**WORK REQUIRED**
Give the entries again, exactly as they stand.
......
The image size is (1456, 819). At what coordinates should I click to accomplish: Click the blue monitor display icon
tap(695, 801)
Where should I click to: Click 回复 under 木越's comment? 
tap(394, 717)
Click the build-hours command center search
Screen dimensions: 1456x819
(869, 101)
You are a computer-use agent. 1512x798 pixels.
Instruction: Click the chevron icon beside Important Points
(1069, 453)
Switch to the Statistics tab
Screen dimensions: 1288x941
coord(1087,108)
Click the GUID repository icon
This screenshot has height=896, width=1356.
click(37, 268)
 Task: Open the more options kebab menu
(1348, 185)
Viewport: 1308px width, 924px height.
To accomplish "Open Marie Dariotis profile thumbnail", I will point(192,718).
......
**EXERCISE OUTPUT**
The image size is (1456, 819). At what coordinates should I click to accomplish: Click the blue monitor display icon
tap(695, 801)
Where should I click to: Click 回复 under 木越's comment? 
tap(394, 717)
Click the build-hours command center search
Screen dimensions: 1456x819
(869, 101)
You are a computer-use agent. 1512x798 pixels.
Instruction: Click the chevron icon beside Important Points
(1069, 453)
Switch to the Statistics tab
Screen dimensions: 1288x941
coord(1087,108)
Click the GUID repository icon
This screenshot has height=896, width=1356.
click(37, 268)
 Task: Open the more options kebab menu
(1348, 185)
Viewport: 1308px width, 924px height.
To accomplish "Open Marie Dariotis profile thumbnail", I will point(192,718).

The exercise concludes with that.